## Problem description
The required answer is the count of lines in the records that contain "agent", with no other text.

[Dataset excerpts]

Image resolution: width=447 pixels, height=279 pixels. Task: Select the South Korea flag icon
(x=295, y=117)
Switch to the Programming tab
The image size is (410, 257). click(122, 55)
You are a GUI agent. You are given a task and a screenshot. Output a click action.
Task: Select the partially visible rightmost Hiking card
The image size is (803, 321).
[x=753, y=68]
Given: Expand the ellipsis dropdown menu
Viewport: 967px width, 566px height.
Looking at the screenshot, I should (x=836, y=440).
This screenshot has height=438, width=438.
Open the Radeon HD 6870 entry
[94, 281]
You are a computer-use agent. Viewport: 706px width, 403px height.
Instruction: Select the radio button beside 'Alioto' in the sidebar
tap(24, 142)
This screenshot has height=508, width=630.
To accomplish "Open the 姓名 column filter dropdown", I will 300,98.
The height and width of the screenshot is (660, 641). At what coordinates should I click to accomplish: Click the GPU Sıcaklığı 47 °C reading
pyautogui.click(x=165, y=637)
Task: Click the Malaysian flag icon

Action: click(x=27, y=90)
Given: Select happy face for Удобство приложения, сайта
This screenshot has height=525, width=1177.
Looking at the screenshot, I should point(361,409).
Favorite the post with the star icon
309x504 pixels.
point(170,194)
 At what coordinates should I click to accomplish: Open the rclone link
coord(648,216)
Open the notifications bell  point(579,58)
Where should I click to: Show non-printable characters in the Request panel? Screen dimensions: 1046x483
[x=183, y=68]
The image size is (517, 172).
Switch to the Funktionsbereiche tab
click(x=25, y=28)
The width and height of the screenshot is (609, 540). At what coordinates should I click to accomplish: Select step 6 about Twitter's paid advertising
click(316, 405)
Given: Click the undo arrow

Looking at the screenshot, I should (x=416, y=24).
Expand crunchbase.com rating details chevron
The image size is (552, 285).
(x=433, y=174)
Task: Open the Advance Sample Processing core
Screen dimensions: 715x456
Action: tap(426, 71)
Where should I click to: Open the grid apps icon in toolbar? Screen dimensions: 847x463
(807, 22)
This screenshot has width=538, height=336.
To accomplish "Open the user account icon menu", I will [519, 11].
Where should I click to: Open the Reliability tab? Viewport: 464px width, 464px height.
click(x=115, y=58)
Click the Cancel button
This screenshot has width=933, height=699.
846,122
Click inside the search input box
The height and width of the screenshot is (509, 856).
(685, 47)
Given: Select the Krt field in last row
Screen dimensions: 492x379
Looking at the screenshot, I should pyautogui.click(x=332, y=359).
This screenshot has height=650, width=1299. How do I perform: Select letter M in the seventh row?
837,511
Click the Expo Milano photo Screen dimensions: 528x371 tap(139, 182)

## Response box
2